**** Passage
Self-Developed Wrist-Worn Device
- Self-developed wrist-worn devices are self-constructed wearables that integrate diverse sensors and actuators for tracking physiology, motion, and cognition.
- They utilize multiple architectures including ultrasound, optical PPG, resistive touch grids, IMUs, and EMG, ensuring precise and adaptable performance.
- Embedded machine learning and optimized signal processing enable real-time data fusion and low-power operation for continuous user monitoring.
A self-developed wrist-worn device refers to a wearable system implemented on the wrist and built or prototyped by the end user, engineer, or researcher rather than as a commercial “black box” product. This category encompasses a broad spectrum of functionalities, technical approaches, and application domains. Devices can be designed for continuous physiological monitoring, 3D motion capture, cognitive assessment, rich multimodal input, or advanced haptic actuation. Researchers have detailed comprehensive workflows for the hardware, firmware, and evaluation of such devices across diverse studies including SonarWatch, EchoWrist, WristSketcher, Pneutouch, and others. The defining characteristic is the explicit, open specification and construction pathway—enabling replication, extension, and critical comparison.
********
Brief 1
Reproduce the passage on self-developed wrist-worn devices between "- They utilize" and "and adaptable performance.", inclusive.
Brief 2
According to the passage on self-developed wrist-worn devices, what is the defining characteristic of such devices?
The material after this text is not needed for anything.
**** Dataset excerpt
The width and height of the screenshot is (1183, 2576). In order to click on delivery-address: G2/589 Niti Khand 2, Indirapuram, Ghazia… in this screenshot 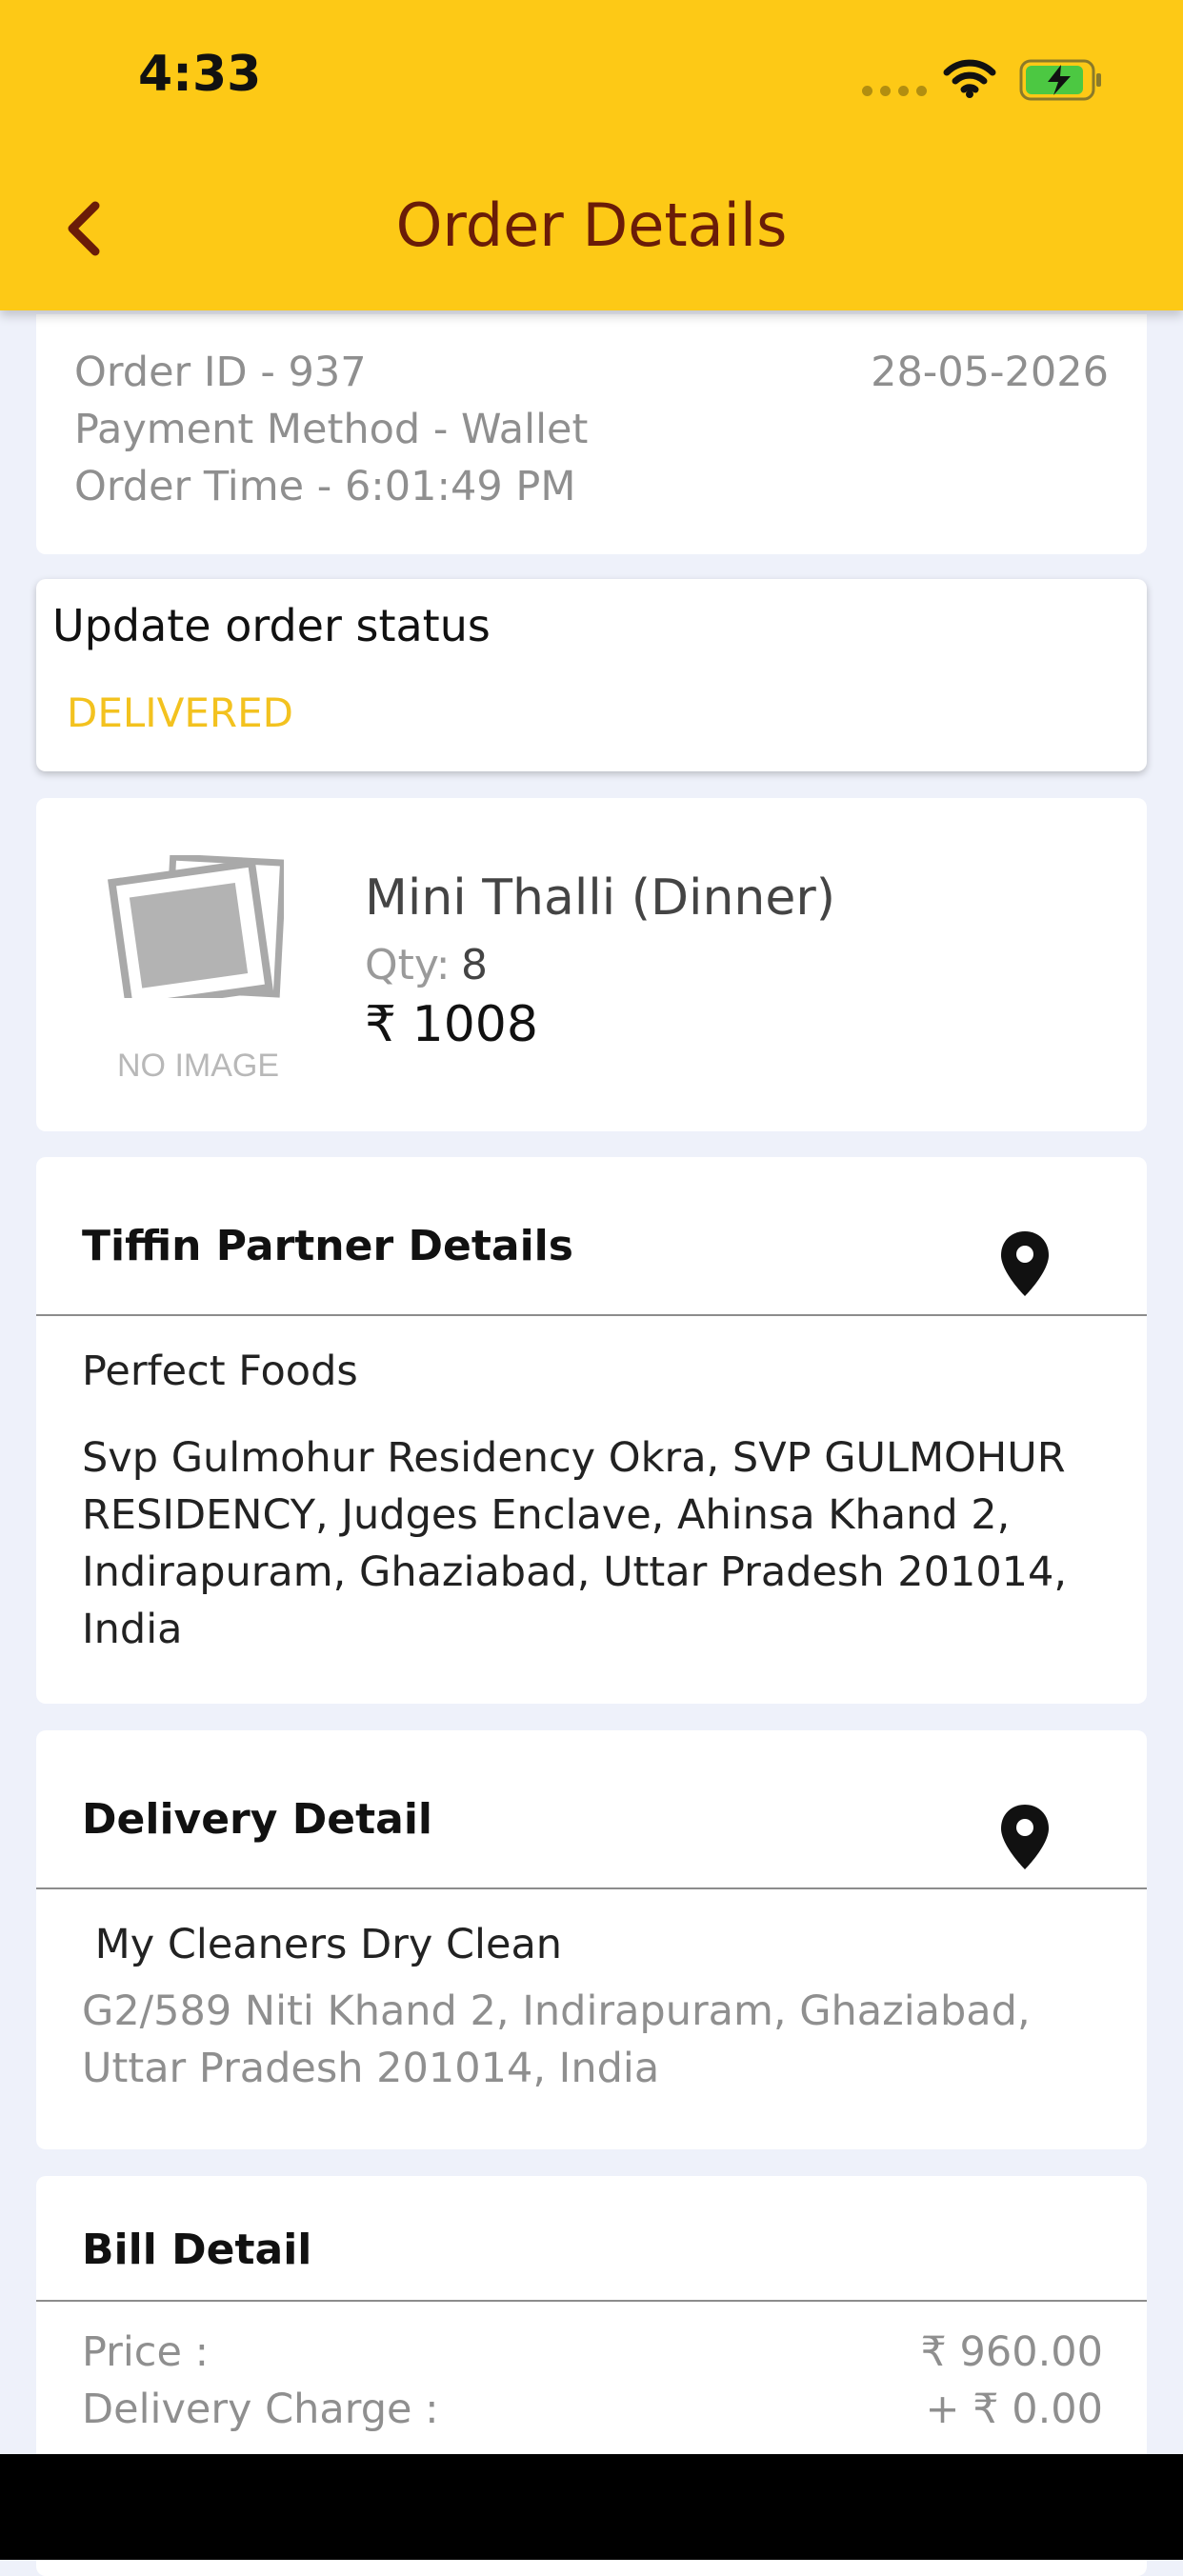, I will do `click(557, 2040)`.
********
Exercise response 1
- They utilize multiple architectures including ultrasound, optical PPG, resistive touch grids, IMUs, and EMG, ensuring precise and adaptable performance.

Exercise response 2
Their explicit, open specification and construction pathway, which enables replication, extension, and critical comparison.